Review: Walkaway

Cory Doctorow--Internet doyen and successful author in a range of genres, from YA novels like Little Brother to the nonfiction manifesto Information Doesn't Want to Be Free--returns to adult fiction with his novel Walkaway. In Walkaway, dystopia and utopia rub shoulders uncomfortably, offering a nuanced vision of the future that is both believably extrapolated and a prime arena to showcase Doctorow's signature techno-philosophic preoccupations.

The novel opens in dystopia with bantering malcontents Seth, Natalie and Hubert, Etc. (so nicknamed for his 20-odd middle names) meeting at a "Communist party," where they flirt with counterculture ideas while dodging the watchful eye of the establishment. When the party ends in tragedy, the trio is inspired to drop out of society and join the "walkaways," a group of people resembling technophilic hippies in their idealism and revolutionary lifestyle. Each character finds his or her place among the dreamers after making the harsh adjustment to a society organized in direct counterpoint to the dog-eat-dog, wildly unequal capitalist norms of what they come to refer to as Default.

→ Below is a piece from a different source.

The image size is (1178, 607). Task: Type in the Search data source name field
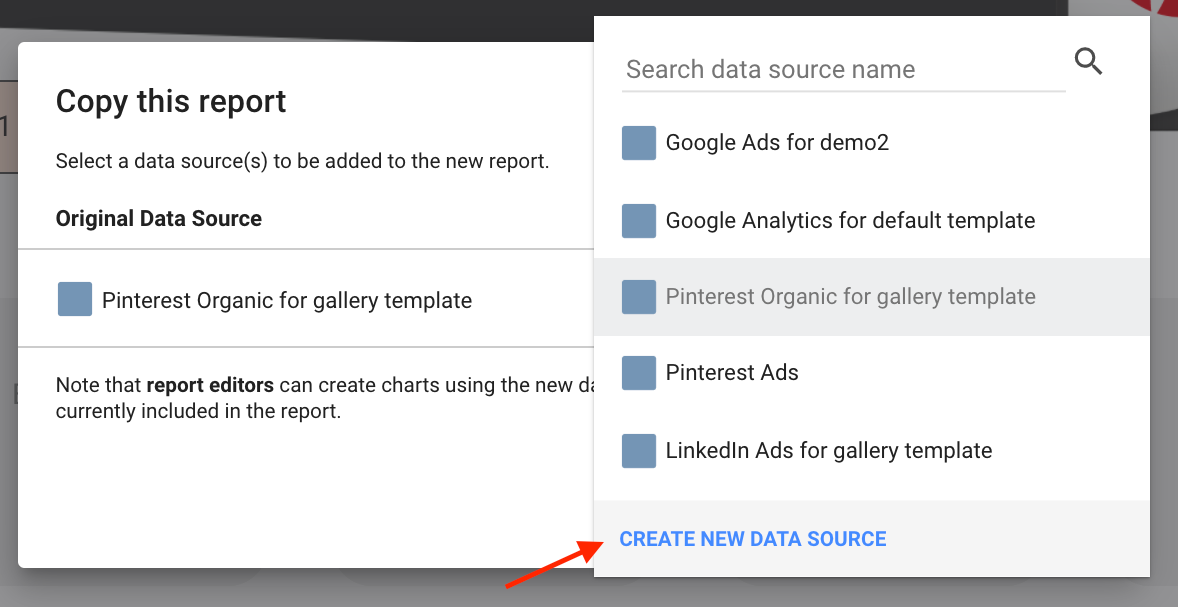842,70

Doctorow's walkaways are chatty people, prone to extended soliloquys and Socratic dialogues that eat up dozens of pages. The point, of course, is to communicate Doctorow's ideas to the reader as well as the protagonists. It might be wearying were it not for the counterintuitive, fascinating, sometimes competing nature of the ideas. Doctorow's world is violent and unfair, but the walkaways themselves are a surprising font of optimism. Their difficult-to-summarize worldview is based in the conviction that "you got the world you hoped for or the world you feared--your hope or your fear made it so." Doctorow queues up plenty of characters to question the truth of that maxim, but they always seem to end up on the losing end of the argument.

The walkaways' idealism is supported by nearly miraculous technological achievements--they live in a "post-scarcity" society where questions of food and shelter are more or less solved by printers capable of manufacturing almost anything at a moment's notice. Drones and zeppelins inhabit the skies while humans can use exoskeletons to lift large objects and imbibe a wild variety of drugs in order to manage their mental state. The walkaways even seem to have cracked a problem that Default's hyper-rich "zottas" have failed to solve for years: how to live forever. That discovery prompts a vicious crackdown from Default, escalating quickly into a war pitting hacktivist egalitarians against tyrannical robber barons.

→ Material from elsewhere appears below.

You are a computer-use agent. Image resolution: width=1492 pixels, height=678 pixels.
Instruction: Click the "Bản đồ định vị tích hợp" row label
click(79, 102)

Walkaway is awash in unrestrained nerdery, including what has to be the best description of the psychology of watching a progress bar ever put to digital paper. Doctorow is teaching, but he's also having fun, and it's a pleasure to watch him twist the two together. The novel is given velocity by its embrace of love: love for technology, love for science, love for nature, Earth and the human race. Walkaway is a running argument with a fun, funny nerd looking at the future with a mix of fear and hope. --Hank Stephenson, bookseller, Flyleaf Books, Chapel Hill, N.C.

Shelf Talker: Cory Doctorow's vision of the future pits a rag-tag group of techno-utopians against the dystopian forces of unchecked capitalism.